Woran denken Sie genau?
EHLERT Es ist nicht die Zeit für Steuererhöhungen, sondern für Entlastungen des Mittelstands; nicht zuletzt bei der Einkommensteuer. Wir brauchen außerdem ein einfacher zu berechnendes Modell für die Grundsteuer in NRW. Und wir erwarten, dass die Landesregierung ihr Versprechen hält, die zu hohe Grunderwerbsteuer zu senken. Sie ist ein echtes Hindernis für Gründer.
Wie viel Prozent schlagen Sie vor? EHLERT An einer Zahl ist das noch nicht festzumachen. Aber mit einem Stufenplan sollte in diesem Jahr gestartet werden.
Wie gut funktionieren die staatlichen Corona-Hilfen?
EHLERT Schnell ist besser als viel. Das hat sich im ersten Lockdown mit Soforthilfe und Kurzarbeit herausgestellt. Jetzt kommen die Zahlungen zu spät. Die Konstruktion der Hilfen ist zu kompliziert. Ein Problem ist auch, dass bestimmte Umsatzgrenzen nicht überschritten werden dürfen. Die Krisenhilfen müssen einfach, transparent und rechtsformneutral sein. Betriebsergebnisse sind dafür der bessere Anknüpfungspunkt als Fixkosten.
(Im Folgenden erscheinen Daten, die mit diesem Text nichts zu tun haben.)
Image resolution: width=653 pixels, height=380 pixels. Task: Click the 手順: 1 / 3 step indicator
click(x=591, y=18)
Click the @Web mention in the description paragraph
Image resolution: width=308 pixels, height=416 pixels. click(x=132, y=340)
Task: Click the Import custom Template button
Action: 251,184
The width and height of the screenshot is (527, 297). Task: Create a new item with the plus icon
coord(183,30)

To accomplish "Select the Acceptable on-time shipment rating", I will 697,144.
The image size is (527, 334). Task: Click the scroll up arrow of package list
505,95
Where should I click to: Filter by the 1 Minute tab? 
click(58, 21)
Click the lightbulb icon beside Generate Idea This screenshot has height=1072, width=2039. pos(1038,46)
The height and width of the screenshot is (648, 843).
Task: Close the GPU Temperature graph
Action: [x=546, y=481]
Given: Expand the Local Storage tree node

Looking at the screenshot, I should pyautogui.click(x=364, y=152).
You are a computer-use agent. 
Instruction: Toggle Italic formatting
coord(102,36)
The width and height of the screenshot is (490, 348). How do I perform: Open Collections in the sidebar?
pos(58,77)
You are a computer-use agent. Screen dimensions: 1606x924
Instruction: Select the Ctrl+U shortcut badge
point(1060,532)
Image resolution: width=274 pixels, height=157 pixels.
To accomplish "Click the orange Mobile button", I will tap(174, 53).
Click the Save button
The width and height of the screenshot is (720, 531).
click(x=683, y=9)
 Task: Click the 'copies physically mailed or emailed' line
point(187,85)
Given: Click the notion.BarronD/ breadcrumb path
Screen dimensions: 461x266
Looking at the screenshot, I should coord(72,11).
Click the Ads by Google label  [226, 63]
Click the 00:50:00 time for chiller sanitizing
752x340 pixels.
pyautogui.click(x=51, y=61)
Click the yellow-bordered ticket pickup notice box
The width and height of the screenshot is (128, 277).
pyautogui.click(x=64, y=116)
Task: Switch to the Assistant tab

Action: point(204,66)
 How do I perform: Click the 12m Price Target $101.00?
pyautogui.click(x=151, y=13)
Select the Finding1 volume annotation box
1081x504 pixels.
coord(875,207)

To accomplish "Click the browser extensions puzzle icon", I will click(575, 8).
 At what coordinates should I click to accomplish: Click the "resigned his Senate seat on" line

Auch im Sinne der vollhaftenden Eigentümerunternehmer, wie sie im Handwerk stark vertreten sind.
Werden im Zuge des Lockdowns mehr und mehr Betriebe aufgeben? EHLERT Die Gefahr besteht. Vor allem mittelständische Strukturen sind bedroht. Es müssen nach einem Jahr Pandemie doch endlich Aussagen darüber möglich sein, unter welchen Bedingungen ein Wiederöffnen und Arbeiten in den Unternehmen möglich sind.
Wo sehen Sie das Versäumnis? EHLERT Bei der Politik. Man hätte sich zum Beispiel intensiver damit auseinander setzen können, wo sich Menschen eigentlich vor allem anstecken und wo nicht.
Wie macht sich der Digitalisierungsschub bemerkbar?
EHLERT Das Handwerk ist stärker als Ausrüster gefragt, zum Beispiel für digitale Produkte. Viele Betriebe haben Geschäftsmodelle auf Basis des Internets der Dinge etabliert, statten etwa Heizungen mit smarten Sensoren aus, die dem Handwerker ihre Wartungsbedarfe signalisieren. Die Pandemie hat kreative Prozesse beschleunigt.
Wie entwickelt sich die Lage bei den Azubis? Es wurden im vergangenen Jahr deutlich weniger. EHLERT Wir müssen das aufholen. Dafür gibt es jetzt auch mehr digitale Angebote zur Berufsorientierung als das zu Beginn der Pandemie der Fall war. Das zeigen auch die Zahlen: In den ersten beiden Monaten des Jahres haben wir mehr neue Azubis registriert als zum gleichen Zeitpunkt des Vorjahres vor der Pandemie. Das stimmt mich hoffnungsvoll!